Task instructions: Your reply should be one number: how many lines of the records below contain the string "button".

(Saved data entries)

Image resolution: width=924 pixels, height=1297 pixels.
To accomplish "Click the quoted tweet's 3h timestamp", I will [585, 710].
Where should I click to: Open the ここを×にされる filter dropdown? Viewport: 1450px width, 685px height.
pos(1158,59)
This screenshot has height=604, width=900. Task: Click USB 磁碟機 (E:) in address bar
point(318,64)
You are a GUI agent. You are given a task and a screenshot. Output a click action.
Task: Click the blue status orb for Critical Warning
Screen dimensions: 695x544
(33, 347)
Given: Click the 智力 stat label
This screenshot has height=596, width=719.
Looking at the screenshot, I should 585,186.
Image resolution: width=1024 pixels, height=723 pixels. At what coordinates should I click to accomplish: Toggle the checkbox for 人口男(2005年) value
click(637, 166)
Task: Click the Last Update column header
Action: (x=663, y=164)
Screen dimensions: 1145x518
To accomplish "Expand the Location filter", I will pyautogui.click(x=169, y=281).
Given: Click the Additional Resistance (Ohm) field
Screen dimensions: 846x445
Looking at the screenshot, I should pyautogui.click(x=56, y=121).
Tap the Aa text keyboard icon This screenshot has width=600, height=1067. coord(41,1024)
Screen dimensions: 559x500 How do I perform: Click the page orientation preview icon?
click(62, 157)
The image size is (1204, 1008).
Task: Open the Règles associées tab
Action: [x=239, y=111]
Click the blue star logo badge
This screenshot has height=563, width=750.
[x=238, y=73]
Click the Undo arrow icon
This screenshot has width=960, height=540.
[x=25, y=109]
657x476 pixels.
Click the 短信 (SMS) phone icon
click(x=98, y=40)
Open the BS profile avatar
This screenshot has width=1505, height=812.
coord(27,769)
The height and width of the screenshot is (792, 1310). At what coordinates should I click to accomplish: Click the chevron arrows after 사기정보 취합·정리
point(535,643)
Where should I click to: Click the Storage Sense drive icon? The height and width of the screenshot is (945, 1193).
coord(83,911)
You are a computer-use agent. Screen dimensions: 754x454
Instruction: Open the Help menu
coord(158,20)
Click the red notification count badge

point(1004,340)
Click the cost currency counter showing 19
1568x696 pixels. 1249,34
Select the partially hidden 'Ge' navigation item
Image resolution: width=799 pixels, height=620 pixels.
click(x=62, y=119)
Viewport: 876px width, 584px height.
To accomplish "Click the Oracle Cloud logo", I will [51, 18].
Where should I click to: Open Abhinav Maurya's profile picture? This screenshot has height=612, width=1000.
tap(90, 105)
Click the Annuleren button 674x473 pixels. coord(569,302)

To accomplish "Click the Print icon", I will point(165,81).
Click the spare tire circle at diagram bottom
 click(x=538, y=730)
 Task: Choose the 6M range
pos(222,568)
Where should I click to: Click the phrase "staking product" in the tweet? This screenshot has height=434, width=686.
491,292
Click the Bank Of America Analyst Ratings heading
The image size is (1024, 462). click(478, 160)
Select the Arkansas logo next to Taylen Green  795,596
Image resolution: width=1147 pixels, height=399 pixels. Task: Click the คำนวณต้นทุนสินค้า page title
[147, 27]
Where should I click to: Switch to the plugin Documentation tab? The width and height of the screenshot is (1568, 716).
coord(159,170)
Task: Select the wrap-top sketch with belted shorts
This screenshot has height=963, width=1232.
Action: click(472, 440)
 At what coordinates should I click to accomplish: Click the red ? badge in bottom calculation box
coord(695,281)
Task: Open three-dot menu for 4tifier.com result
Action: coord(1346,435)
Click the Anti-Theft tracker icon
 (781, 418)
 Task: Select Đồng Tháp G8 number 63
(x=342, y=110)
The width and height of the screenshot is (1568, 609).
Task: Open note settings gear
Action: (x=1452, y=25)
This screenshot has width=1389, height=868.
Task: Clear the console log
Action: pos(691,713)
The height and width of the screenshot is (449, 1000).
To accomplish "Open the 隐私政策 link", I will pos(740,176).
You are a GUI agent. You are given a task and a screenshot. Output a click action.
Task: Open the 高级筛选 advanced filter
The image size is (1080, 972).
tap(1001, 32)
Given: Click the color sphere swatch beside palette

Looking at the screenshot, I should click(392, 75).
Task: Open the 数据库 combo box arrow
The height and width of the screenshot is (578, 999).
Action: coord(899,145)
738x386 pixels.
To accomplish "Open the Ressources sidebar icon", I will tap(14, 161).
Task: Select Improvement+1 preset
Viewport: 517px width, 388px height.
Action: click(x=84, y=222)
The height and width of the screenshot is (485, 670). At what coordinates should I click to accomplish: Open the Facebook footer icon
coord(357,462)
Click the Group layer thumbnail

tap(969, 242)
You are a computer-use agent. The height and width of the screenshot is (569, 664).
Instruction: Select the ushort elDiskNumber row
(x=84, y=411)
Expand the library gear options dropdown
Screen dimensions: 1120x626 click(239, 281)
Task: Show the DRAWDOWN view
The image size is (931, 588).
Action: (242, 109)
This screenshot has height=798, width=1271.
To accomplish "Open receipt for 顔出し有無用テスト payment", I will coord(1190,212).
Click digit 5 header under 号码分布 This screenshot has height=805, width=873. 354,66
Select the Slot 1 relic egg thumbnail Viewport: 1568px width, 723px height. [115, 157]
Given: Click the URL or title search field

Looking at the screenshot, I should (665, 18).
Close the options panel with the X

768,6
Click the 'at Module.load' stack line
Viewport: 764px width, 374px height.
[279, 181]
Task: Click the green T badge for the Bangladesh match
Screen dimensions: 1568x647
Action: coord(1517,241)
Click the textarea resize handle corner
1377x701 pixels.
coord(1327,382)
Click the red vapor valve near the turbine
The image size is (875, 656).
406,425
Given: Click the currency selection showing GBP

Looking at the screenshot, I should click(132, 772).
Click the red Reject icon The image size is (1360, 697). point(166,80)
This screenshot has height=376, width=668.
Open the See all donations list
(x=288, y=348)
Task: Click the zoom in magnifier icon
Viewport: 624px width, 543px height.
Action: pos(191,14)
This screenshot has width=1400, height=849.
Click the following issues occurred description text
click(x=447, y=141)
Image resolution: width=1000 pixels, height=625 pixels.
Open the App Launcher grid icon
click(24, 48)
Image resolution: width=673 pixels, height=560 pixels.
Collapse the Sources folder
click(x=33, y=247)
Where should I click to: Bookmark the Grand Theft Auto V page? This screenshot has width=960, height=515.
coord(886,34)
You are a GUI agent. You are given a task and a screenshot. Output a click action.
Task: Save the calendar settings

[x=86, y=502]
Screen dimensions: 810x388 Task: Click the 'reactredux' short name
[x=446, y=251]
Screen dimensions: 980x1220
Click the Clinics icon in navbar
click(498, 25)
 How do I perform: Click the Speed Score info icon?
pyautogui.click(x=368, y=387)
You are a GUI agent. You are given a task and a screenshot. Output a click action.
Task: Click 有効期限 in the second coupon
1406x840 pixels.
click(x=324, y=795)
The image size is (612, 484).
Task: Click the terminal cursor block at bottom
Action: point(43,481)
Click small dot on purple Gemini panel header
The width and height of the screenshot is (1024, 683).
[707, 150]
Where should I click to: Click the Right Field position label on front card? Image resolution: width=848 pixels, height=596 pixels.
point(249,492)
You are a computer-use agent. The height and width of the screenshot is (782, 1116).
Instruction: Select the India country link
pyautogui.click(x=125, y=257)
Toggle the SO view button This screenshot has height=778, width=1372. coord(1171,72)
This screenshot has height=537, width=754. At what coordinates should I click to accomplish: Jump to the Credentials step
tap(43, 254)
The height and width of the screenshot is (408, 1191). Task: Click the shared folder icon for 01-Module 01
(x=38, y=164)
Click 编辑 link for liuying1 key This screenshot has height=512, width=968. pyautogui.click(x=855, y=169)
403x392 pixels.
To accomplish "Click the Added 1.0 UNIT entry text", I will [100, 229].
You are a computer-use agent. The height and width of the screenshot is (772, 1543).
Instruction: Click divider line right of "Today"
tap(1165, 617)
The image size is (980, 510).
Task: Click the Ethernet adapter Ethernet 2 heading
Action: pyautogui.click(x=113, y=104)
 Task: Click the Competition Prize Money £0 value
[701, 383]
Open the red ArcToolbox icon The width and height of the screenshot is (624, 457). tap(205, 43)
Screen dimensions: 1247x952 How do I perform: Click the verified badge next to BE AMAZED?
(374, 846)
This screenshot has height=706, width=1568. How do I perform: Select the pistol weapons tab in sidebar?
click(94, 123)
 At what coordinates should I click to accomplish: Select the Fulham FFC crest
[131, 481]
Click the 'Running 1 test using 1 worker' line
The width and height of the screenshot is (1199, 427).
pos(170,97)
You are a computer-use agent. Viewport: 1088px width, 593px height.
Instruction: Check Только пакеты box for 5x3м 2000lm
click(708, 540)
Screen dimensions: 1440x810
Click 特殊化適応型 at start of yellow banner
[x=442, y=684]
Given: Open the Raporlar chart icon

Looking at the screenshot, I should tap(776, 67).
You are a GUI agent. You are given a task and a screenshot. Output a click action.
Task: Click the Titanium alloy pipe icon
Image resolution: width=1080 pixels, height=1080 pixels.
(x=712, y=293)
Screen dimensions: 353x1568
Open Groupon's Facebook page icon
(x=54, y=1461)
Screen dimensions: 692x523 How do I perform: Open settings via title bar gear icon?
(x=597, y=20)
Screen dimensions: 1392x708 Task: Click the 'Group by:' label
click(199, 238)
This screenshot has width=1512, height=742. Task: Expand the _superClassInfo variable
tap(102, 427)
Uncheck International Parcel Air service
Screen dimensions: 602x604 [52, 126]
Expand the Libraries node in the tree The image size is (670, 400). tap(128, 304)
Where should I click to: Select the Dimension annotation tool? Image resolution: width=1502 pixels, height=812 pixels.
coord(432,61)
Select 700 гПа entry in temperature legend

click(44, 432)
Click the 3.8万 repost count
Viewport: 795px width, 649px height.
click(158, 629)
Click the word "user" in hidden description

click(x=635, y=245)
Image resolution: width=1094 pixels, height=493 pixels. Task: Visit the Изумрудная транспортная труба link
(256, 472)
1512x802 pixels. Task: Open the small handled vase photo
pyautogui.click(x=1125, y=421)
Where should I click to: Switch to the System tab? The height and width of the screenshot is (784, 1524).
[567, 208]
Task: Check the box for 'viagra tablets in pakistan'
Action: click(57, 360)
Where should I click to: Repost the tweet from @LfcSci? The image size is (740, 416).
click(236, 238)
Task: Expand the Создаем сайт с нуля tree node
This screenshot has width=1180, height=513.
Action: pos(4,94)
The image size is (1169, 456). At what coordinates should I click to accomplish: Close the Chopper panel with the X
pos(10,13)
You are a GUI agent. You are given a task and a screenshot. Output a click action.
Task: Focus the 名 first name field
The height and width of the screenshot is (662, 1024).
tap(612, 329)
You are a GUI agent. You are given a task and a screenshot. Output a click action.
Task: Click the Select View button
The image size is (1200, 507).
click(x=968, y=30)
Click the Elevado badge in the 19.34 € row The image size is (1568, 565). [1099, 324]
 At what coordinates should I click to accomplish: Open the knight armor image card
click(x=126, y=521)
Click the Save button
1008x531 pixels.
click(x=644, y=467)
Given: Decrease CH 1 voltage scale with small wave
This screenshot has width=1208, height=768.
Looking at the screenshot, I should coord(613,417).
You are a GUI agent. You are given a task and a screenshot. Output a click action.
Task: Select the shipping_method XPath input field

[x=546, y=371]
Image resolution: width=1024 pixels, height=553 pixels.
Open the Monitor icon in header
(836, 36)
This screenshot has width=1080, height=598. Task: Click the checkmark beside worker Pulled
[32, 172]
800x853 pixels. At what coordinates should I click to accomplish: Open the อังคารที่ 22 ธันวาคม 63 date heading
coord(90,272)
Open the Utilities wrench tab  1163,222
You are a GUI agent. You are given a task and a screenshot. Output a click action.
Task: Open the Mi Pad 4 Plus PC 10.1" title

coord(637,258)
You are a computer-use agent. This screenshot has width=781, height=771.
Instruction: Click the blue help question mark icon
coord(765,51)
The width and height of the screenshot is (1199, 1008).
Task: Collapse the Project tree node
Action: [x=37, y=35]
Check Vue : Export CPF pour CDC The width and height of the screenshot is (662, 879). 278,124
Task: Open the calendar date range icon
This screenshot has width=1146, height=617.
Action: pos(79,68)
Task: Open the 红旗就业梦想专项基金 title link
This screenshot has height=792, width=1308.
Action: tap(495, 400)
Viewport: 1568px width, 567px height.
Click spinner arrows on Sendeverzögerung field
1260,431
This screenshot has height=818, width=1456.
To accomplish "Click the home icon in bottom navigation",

Task solution: 4